--- EXERCISE DIRECTIONS ---
With pictures left out, set down exactly the lines from the line containing "Task: Click the upgrade progress bar" through the last line of the data.

(Stored records)
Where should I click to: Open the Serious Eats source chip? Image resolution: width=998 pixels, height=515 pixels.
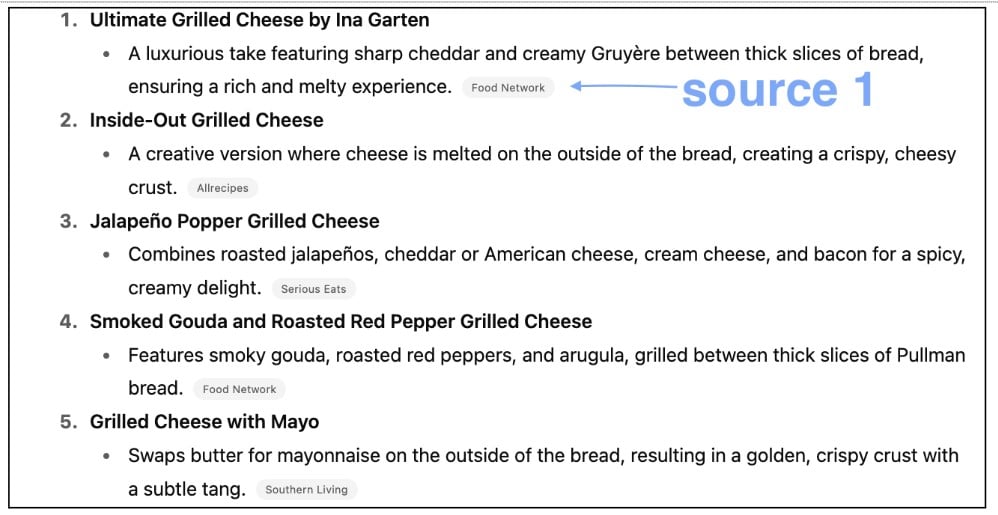(x=313, y=289)
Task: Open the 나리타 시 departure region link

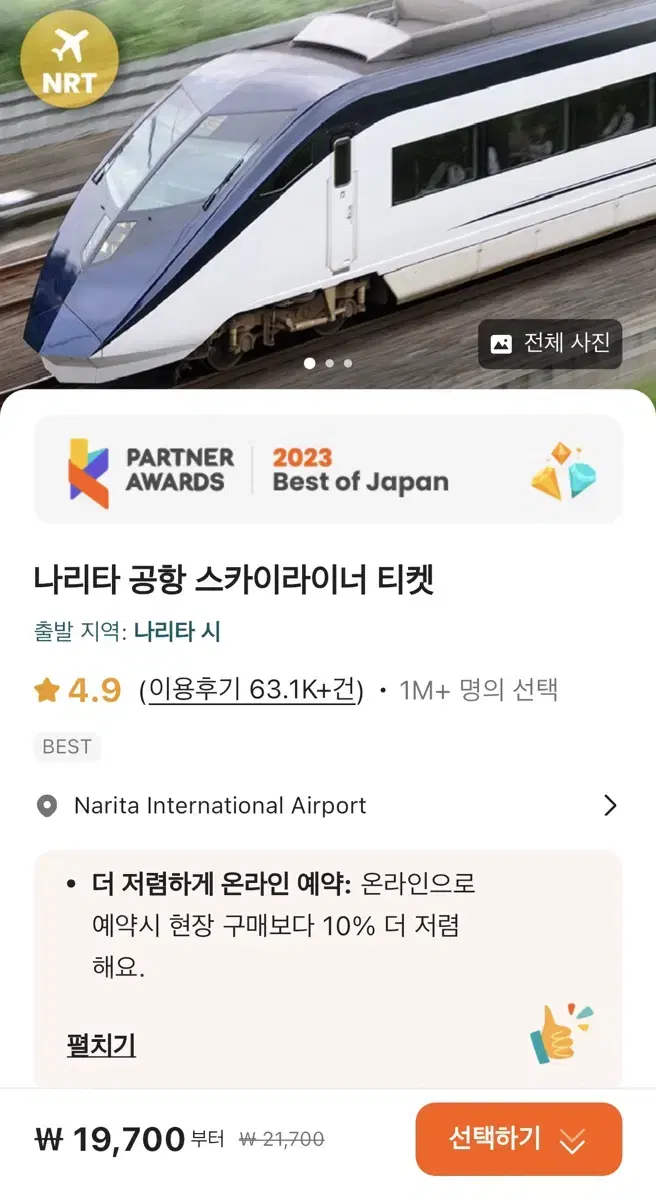Action: pos(177,632)
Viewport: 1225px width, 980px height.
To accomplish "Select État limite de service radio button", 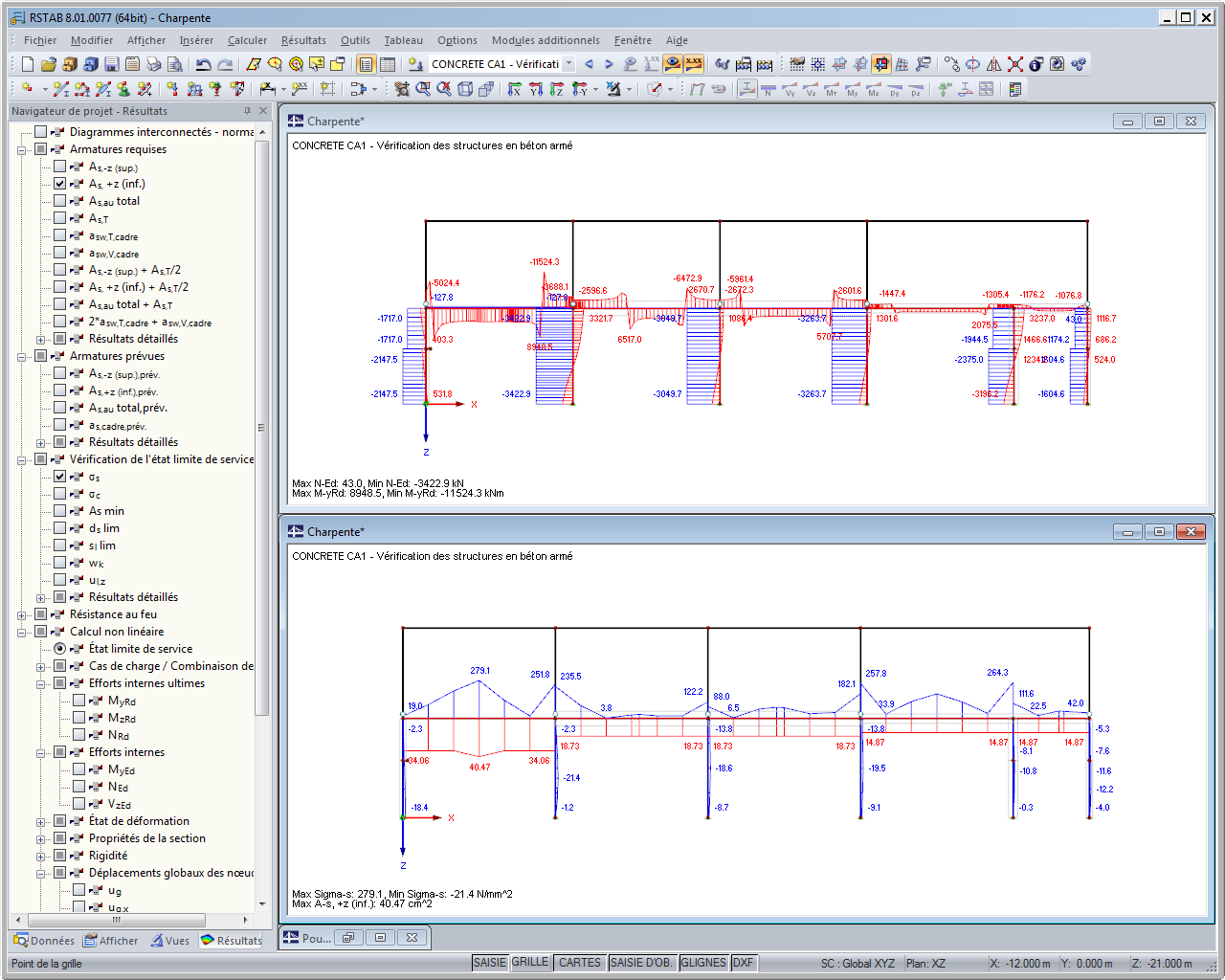I will point(60,649).
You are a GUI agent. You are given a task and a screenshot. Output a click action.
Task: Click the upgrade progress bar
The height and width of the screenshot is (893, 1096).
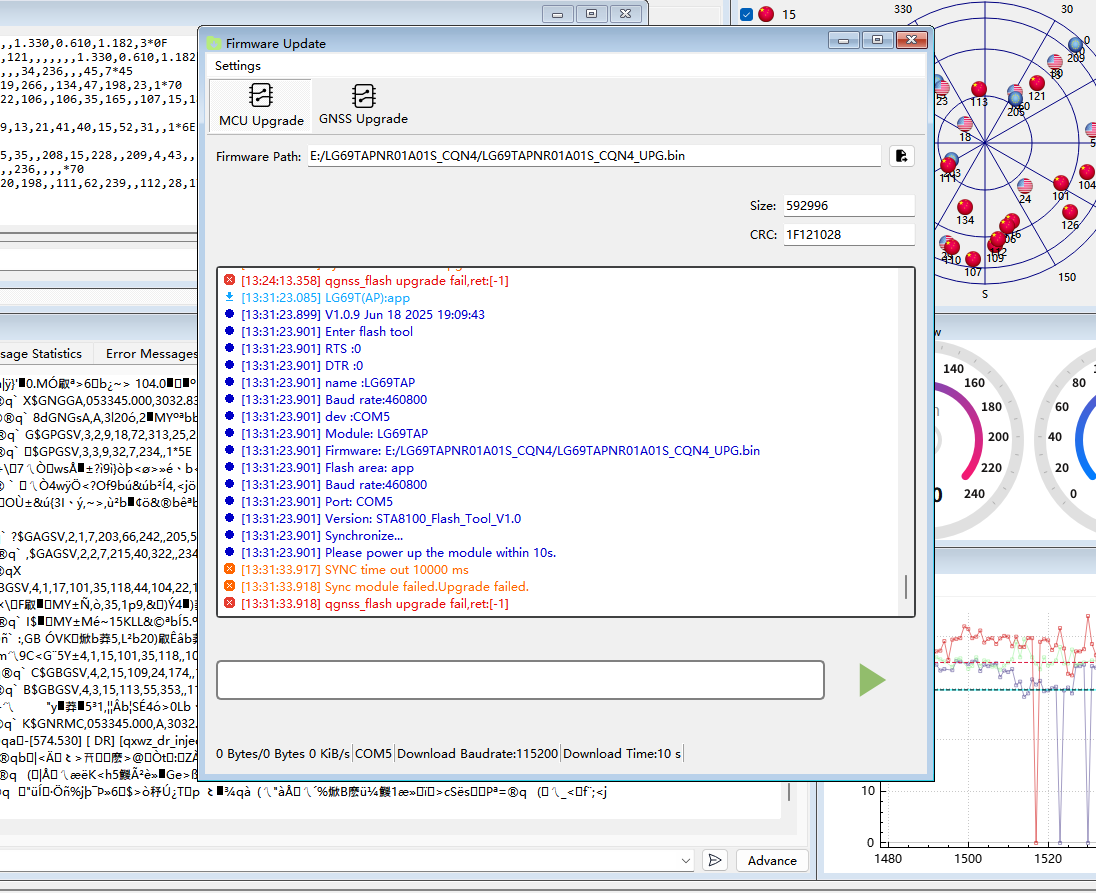tap(520, 680)
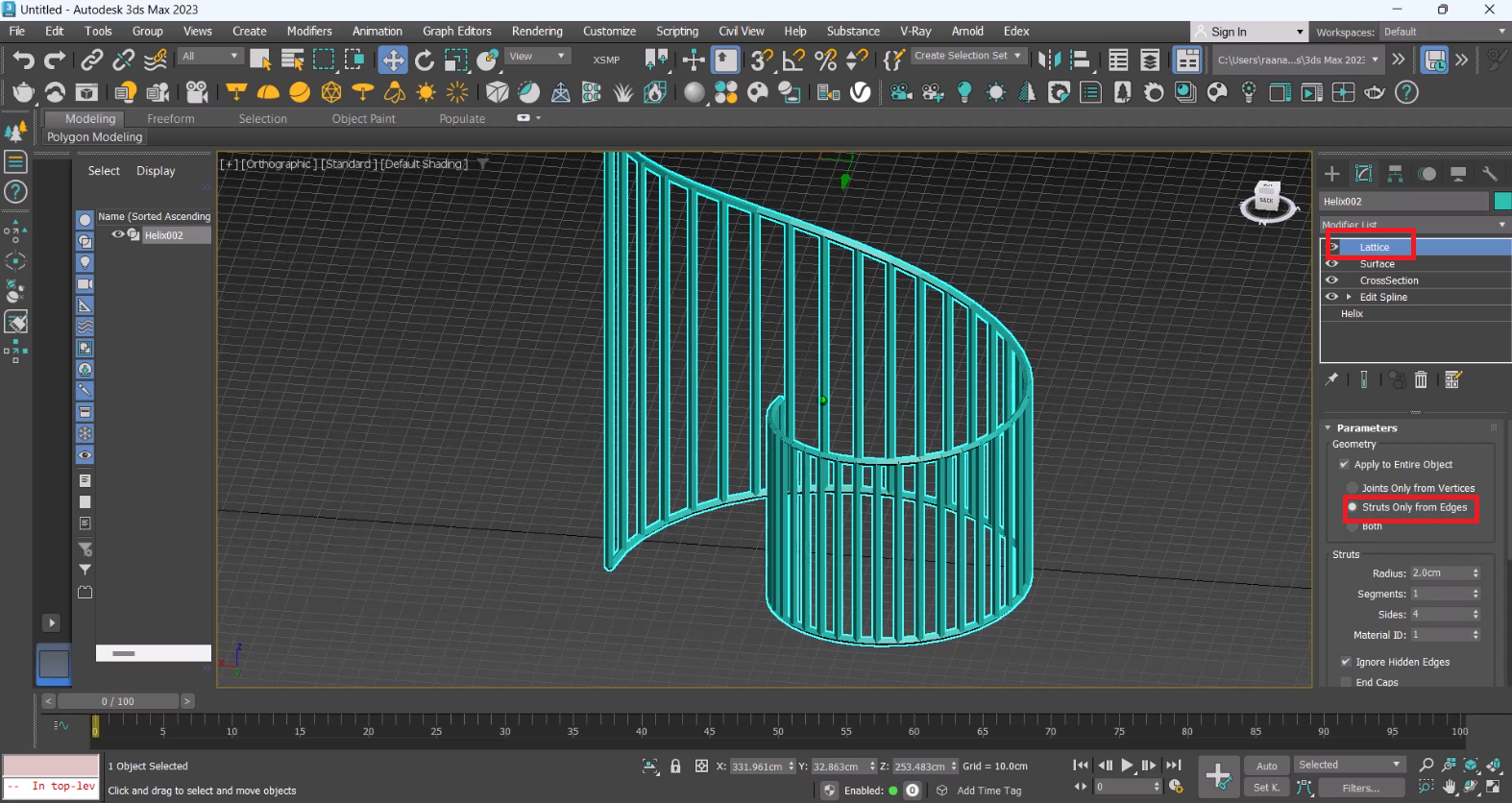The image size is (1512, 803).
Task: Open the Hierarchy panel tab icon
Action: [1395, 174]
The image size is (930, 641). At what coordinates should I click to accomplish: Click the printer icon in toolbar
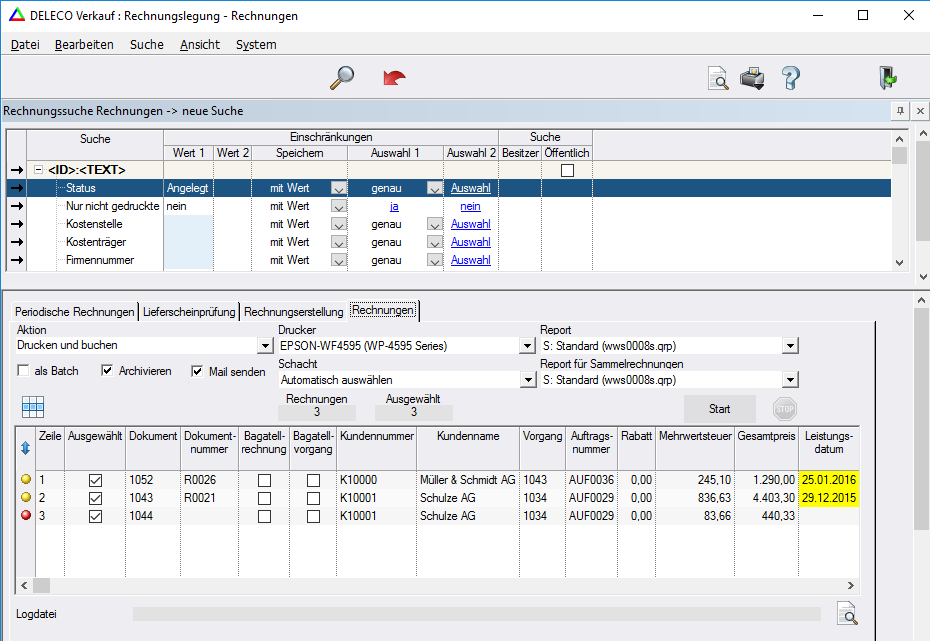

--- REPLY ---
Task: Click the upgrade progress bar
The height and width of the screenshot is (893, 1096).
tap(520, 680)
The image size is (1512, 803).
Task: Open the Hierarchy panel tab icon
Action: [1395, 174]
The image size is (930, 641). At what coordinates should I click to accomplish: Click the printer icon in toolbar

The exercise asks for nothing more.